About this task
Check every line of the data below for the string "shield", and copy the ones that hold it.

[Saved entries]
= = = = =

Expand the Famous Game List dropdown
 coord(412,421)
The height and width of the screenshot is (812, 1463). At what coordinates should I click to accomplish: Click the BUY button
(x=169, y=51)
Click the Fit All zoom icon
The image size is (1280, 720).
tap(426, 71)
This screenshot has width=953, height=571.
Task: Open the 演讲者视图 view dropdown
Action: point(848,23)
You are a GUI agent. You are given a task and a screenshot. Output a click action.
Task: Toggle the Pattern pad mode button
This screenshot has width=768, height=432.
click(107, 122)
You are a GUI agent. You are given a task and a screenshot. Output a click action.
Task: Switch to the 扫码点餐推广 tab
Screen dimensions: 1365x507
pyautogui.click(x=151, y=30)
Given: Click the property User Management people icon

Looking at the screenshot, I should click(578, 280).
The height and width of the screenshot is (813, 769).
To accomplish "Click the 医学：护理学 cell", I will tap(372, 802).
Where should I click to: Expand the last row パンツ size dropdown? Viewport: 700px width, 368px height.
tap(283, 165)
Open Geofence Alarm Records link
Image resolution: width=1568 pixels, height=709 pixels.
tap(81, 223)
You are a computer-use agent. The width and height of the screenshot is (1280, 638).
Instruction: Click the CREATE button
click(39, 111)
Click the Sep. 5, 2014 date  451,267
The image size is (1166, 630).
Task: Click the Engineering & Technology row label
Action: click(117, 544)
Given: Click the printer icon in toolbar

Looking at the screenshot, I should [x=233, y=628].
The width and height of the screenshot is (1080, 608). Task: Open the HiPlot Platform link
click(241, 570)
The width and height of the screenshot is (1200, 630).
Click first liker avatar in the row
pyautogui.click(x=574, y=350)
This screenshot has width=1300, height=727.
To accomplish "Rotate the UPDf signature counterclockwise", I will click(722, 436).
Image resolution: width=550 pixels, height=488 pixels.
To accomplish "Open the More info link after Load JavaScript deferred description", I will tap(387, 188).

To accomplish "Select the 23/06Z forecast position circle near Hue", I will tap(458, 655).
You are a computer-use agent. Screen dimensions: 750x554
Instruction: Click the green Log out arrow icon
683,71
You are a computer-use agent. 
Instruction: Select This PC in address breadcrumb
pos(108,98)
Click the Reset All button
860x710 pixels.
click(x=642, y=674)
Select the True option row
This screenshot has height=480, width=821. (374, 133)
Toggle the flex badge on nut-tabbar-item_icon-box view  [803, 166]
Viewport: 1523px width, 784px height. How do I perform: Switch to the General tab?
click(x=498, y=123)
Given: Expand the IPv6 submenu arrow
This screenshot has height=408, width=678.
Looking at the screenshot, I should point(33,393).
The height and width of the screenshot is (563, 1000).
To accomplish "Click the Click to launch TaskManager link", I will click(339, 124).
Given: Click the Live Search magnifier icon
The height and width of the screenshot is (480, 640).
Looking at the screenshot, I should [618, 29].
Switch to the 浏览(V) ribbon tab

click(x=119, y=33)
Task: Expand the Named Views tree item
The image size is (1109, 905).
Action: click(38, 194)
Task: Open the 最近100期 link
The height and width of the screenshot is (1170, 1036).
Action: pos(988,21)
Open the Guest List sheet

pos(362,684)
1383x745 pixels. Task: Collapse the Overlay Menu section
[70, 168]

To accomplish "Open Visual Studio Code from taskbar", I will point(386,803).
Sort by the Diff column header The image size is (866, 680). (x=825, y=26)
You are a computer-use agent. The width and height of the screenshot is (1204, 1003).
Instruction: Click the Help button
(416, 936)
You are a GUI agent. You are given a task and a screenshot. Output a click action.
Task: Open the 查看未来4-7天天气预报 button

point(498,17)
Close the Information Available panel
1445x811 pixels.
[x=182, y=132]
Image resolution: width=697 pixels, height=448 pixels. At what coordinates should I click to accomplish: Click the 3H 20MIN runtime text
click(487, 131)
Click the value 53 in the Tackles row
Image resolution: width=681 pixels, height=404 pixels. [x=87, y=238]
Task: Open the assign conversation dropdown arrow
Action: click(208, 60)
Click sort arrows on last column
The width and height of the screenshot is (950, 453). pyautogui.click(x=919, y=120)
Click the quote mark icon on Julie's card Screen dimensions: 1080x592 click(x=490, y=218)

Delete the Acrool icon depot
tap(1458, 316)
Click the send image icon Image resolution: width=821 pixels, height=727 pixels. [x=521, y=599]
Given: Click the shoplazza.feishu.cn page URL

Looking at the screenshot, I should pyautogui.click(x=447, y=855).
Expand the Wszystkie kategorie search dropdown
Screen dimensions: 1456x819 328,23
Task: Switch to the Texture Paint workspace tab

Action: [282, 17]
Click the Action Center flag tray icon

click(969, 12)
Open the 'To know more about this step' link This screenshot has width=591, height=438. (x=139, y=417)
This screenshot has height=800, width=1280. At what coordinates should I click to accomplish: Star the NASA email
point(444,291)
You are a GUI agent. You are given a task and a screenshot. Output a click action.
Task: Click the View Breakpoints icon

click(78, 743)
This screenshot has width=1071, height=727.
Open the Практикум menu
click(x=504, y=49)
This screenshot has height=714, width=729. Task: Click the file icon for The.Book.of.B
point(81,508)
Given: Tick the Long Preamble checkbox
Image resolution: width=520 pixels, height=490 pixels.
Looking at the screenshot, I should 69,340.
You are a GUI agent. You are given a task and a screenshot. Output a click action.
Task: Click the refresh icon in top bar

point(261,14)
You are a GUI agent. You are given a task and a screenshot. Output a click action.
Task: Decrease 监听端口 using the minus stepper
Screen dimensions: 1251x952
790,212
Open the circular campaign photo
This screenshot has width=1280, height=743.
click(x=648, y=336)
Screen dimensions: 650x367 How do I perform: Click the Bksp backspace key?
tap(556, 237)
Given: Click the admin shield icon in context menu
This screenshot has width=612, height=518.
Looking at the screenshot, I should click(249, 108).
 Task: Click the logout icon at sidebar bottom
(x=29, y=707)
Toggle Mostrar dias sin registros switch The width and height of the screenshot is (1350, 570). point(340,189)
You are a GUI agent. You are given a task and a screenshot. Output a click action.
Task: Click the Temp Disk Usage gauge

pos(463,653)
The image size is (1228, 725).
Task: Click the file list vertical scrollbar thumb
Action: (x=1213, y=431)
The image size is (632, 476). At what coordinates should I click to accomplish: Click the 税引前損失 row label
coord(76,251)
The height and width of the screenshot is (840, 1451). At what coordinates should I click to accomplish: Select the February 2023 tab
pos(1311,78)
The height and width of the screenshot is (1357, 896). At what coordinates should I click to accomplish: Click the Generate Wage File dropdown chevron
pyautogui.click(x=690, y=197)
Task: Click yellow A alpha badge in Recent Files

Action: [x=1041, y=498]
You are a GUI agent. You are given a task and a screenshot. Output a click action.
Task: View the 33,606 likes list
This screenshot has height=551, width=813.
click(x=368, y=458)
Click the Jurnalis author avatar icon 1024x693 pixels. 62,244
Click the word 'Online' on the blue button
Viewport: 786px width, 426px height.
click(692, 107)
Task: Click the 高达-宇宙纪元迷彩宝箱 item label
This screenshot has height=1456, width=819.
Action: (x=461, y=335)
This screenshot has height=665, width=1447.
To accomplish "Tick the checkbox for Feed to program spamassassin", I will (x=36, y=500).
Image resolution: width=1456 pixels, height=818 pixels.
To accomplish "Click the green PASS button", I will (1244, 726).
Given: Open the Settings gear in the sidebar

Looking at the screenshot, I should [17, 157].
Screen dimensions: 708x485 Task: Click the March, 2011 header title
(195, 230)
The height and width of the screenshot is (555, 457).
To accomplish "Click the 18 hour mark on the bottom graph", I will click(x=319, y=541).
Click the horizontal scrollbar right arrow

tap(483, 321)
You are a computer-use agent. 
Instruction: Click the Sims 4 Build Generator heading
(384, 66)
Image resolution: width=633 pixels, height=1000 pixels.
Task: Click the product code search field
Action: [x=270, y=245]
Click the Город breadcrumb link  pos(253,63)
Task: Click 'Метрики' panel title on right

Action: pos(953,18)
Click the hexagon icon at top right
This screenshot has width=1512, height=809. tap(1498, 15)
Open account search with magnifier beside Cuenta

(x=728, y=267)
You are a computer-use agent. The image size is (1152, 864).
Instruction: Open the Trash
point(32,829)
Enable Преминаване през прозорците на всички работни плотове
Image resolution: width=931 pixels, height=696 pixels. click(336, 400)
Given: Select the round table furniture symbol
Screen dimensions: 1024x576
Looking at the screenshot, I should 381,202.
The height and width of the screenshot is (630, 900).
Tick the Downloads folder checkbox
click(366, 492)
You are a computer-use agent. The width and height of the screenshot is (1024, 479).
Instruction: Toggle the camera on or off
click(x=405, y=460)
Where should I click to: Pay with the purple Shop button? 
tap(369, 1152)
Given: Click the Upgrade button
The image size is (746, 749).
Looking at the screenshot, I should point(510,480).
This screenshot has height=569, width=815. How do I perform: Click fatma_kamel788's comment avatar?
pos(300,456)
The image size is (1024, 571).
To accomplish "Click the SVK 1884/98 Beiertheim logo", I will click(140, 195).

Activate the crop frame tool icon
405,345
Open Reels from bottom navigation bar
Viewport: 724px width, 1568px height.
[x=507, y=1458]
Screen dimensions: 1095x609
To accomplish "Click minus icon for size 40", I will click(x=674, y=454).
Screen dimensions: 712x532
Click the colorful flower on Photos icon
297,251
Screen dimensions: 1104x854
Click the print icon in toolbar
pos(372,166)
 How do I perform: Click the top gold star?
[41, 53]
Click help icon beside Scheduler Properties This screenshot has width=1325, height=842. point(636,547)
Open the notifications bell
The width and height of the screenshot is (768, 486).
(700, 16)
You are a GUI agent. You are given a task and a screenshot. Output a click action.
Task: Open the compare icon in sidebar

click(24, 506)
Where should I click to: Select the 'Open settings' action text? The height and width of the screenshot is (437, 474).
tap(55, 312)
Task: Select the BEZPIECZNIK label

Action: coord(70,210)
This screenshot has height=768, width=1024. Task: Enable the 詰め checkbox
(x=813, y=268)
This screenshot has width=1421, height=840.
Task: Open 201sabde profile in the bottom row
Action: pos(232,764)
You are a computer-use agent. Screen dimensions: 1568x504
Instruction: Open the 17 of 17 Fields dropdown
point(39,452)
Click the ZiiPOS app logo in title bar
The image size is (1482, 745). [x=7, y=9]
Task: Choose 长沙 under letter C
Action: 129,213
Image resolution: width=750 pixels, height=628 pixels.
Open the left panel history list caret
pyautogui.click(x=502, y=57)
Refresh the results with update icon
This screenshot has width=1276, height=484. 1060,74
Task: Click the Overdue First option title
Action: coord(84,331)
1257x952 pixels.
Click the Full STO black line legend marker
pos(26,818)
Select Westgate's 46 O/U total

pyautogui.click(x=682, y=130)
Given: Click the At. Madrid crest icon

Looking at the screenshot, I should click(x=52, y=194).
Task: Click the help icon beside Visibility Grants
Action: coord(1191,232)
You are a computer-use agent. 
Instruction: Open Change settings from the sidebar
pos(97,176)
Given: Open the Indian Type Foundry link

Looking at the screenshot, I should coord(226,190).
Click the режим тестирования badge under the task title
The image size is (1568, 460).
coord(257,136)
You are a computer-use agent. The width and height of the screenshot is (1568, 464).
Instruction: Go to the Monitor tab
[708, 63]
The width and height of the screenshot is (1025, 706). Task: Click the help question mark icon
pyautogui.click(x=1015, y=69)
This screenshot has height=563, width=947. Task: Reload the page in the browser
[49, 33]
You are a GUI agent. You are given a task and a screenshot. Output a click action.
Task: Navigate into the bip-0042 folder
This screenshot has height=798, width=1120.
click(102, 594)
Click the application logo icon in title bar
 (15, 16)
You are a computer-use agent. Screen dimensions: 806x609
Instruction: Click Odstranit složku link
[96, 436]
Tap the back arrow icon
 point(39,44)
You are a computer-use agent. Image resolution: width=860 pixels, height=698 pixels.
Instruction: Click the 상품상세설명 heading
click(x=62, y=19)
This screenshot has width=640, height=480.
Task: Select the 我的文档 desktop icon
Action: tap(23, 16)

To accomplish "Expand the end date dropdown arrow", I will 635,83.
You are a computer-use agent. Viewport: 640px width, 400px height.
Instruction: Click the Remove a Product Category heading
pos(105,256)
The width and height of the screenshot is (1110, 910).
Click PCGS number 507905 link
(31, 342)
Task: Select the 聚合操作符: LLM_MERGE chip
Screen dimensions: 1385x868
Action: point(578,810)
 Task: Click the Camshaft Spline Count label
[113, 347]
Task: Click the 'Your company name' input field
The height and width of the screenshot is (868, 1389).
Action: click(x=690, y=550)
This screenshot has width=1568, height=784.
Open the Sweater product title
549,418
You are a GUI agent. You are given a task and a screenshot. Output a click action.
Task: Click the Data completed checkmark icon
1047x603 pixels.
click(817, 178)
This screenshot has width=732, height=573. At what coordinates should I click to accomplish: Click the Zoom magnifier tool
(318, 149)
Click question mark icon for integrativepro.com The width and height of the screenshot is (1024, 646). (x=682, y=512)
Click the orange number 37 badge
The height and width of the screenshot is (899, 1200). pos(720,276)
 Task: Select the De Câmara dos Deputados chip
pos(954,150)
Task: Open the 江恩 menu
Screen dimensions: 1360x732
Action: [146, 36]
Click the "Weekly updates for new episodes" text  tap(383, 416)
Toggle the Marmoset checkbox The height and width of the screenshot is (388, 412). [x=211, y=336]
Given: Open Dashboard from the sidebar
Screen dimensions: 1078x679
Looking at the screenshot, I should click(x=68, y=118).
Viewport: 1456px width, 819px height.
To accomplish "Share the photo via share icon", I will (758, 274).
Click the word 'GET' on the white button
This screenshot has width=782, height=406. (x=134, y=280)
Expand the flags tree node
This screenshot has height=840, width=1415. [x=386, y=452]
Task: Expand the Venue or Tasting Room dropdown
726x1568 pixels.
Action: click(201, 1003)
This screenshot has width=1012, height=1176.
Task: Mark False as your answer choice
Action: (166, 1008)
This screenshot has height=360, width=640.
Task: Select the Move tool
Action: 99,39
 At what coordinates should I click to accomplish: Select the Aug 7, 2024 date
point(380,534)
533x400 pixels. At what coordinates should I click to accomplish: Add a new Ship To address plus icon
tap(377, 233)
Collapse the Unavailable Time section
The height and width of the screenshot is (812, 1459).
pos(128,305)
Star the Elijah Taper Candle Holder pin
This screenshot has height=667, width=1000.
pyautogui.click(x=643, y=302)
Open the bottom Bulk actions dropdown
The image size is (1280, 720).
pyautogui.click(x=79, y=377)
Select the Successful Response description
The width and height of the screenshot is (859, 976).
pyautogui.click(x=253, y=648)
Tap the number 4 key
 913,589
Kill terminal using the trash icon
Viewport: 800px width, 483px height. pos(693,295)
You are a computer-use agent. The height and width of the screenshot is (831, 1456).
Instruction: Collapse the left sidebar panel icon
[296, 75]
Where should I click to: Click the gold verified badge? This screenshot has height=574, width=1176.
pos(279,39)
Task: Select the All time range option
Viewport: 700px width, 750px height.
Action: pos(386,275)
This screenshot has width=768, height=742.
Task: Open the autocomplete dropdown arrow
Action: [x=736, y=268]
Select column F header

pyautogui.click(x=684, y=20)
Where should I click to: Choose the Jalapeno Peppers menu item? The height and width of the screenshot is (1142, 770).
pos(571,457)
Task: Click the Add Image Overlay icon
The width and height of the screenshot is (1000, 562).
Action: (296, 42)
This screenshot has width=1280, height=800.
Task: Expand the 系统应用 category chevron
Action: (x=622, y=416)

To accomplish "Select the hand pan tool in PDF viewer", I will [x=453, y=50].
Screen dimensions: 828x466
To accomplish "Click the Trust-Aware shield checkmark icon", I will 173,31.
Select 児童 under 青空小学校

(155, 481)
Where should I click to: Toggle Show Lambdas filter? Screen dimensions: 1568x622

= = = = =

Answer to this problem
Given: Click the admin shield icon in context menu
To accomplish "Click the Trust-Aware shield checkmark icon", I will 173,31.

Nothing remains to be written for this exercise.